Could it Have Been Prevented? Yes. A Vulnerability Assessment by a third party consulting firm would have likely caught the misconfiguration and pointed it out to the NFL. A security organization did in fact find this security gap, but not before the data breach took place.

What Did We Learn? Review. Review. Review. Setting up a security perimeter and ignoring it is a very poor security practice. Companies need to review their security footprint often to locate gaps and get remediation activities started ASAP. This is where Managed Security Services standout, since a MSSP provider will conduct regular vulnerability assessments, daily checks, and provider you with detailed reporting that can close holes before hackers can find them.


When? 2013

How Many People were Affected? 3 billion (every single Yahoo account)

What Did They Get? Usernames, passwords, birthdays, phone numbers, and in some cases, security questions and answers.

What Happened? Yikes. While the data breach happened in 2013, it wasn’t announced until 2016. Just recently, however, Yahoo announced that every single Yahoo account was compromised, not just the 500 million that they originally reported. If you have, or had, a Yahoo account, you should definitely check out this article.

The data breach was likely conducted through a cookie based attack that let the cyber criminals authenticate as any other user without the password.

Could it Have Been Prevented? First off, this was the largest security breach in the history of the internet. And yes, it could have been prevented. According to a former employee on the security team, Yahoo’s executive team did not see security as a top priority. Dealing with other internet tech giants, Yahoo looked to turn their business around, leaving little budget, resources, or proper attention for security.

What Did We Learn? It is important that executives understand the importance of security, and that IT teams aren’t hindered by a limited IT security budget. Being cheap now almost always catches up with you in the long run.

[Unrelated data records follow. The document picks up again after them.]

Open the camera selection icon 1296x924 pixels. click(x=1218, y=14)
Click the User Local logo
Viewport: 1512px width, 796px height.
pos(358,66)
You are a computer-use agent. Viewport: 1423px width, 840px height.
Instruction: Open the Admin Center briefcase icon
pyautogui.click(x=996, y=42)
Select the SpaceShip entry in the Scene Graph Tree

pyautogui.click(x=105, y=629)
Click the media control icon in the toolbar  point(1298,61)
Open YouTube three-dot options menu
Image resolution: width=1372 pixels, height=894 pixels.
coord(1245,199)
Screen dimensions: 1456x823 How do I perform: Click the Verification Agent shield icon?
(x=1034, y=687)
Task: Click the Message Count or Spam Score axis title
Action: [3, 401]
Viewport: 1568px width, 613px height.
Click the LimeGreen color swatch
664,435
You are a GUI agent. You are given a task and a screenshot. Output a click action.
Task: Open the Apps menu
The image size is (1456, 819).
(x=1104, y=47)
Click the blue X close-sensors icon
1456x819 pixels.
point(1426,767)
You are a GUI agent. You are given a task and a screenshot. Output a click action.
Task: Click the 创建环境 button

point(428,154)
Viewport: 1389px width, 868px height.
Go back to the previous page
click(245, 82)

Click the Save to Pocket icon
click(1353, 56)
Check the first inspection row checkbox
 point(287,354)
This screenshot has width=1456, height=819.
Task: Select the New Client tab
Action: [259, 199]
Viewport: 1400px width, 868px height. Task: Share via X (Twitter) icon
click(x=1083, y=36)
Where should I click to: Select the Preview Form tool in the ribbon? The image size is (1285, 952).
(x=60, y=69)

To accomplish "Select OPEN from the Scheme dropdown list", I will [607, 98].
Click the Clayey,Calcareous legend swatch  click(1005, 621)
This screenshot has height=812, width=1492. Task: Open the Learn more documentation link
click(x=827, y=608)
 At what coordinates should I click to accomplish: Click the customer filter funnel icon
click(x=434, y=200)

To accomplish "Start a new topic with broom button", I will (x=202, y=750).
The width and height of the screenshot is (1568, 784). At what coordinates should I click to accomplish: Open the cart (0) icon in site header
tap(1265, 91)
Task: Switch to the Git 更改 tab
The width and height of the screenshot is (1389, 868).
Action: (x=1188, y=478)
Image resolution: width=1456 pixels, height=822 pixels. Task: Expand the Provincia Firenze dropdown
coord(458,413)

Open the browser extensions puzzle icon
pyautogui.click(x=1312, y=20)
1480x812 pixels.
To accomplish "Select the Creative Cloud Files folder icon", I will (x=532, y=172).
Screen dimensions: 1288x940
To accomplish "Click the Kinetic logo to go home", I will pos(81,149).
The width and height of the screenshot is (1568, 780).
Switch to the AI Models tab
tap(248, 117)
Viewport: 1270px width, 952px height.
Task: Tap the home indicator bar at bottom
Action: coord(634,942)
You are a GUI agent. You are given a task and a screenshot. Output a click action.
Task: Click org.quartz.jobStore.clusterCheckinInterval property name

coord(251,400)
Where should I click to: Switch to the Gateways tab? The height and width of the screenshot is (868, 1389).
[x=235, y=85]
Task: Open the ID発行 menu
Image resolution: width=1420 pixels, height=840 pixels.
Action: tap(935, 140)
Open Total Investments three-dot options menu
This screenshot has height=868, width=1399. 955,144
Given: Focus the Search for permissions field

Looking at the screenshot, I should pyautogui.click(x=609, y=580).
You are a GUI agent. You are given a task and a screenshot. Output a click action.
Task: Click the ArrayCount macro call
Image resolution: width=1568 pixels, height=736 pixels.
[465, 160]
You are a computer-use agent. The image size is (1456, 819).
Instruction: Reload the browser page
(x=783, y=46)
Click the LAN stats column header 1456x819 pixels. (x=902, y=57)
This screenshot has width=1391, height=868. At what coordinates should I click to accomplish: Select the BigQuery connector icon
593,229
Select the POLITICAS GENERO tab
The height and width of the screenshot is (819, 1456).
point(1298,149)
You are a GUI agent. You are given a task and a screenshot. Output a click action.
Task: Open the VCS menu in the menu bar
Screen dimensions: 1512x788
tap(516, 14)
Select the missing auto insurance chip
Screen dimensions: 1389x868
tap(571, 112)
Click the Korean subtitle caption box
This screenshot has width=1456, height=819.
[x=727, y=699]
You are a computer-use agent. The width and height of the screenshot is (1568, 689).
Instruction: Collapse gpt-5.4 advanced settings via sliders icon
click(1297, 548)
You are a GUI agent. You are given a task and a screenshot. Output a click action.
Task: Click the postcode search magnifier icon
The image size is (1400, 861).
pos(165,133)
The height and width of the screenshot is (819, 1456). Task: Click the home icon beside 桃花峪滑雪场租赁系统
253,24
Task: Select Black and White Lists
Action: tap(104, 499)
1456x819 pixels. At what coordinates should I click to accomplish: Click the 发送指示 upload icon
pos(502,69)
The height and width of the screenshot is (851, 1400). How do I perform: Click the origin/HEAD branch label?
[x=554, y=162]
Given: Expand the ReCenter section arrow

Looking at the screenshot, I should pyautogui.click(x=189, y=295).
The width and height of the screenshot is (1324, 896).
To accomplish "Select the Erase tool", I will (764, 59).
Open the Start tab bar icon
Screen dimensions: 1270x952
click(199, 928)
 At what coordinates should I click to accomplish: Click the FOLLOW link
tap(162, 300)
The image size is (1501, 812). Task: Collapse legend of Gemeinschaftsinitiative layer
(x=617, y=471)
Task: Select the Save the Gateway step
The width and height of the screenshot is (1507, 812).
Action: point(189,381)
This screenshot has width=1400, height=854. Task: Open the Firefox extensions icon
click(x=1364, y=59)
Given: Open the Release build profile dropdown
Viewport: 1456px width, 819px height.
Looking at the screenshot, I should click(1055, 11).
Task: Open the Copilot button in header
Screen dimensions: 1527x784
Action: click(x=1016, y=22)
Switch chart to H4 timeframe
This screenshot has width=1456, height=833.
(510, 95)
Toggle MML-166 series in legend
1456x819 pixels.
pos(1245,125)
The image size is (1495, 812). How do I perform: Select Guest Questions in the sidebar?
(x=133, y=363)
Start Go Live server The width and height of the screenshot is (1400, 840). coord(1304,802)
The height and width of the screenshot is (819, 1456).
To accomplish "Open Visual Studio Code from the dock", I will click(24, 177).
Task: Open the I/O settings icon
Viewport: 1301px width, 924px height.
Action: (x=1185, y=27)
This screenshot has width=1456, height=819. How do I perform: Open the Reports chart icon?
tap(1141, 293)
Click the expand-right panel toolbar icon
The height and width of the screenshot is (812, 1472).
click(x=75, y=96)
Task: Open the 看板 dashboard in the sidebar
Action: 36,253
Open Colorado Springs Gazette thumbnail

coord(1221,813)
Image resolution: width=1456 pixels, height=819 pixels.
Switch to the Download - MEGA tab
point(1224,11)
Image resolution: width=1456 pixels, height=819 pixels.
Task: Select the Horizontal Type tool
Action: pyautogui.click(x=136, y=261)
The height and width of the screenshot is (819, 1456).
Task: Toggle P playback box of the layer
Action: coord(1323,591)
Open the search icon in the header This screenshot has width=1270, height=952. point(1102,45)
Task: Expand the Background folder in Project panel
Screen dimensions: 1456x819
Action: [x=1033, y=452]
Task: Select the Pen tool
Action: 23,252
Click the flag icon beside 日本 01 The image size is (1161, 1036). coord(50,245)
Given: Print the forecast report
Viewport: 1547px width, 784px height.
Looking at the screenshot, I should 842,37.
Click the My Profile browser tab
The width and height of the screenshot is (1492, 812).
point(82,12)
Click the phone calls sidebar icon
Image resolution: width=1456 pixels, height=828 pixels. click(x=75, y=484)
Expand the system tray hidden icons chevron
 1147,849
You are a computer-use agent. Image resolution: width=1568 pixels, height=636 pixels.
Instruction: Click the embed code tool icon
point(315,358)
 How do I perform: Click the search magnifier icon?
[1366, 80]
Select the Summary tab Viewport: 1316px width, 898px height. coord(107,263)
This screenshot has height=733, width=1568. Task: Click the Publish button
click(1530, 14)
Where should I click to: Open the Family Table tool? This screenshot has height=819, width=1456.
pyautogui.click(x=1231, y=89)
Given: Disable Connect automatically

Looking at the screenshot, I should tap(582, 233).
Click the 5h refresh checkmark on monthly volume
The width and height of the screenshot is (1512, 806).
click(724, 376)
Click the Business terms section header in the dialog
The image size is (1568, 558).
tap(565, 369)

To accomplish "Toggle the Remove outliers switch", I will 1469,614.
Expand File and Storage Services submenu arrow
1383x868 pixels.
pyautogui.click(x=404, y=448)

When? Discovered on July 29th 2017

What Did They Get? Personal information for more than 143 million Americans and Canadians

What Happened? This one was particularly worrisome since Equifax deals with very sensitive personal information, including social security numbers, DOBs, addresses, and driver’s license numbers. The breach was said to have been caused by a lone employee error. Apparently, this one employee in the tech department did not implement software fixes. In other terms, they didn’t have a proper and well followed patching process.

Could it Have Been Prevented? Yes. Patching is one of the most fundamental aspects of a security program, especially for a company that deals with this level of personal information.

What Did We Learn? Lots. Patch your servers and update your software for one. Also, when the risks are this high, security should be a serious priority for every single employee, and that did not seem to be the case for Equifax.

Hyatt Hotels


When? Occurred in mid-2017

What Did They Get? Payment card details (card numbers, names, expiry dates, and verification codes.)

What Happened? A total of 41 properties in 11 countries were affected in this breach. This is the second time since 2015 that Hyatt had its payment information stolen, which was much worse the first time around.

Could it Have Prevented? The scary thing here is how long this breach went undiscovered. Hyatt’s security team believes that the breach happened for a period between May and July. This is a common problem, as many companies do not have the means to detect an ongoing issue.

What Did We Learn? One way to find issues in progress is with a Security Information and Event Management (SIEM) platform. A SIEM system correlates data across multiple systems to identity issues and patterns. With a SIEM platform in place and a 24/7 Security Operations Centre (SOC), it is possible Hyatt could have caught this much earlier.

Summing up,  data breaches are generally preventable, as long as a company is willing to commit to constant security management and upkeep. Putting in some extra time and dollars upfront isn’t so bad when you think of the alternatives.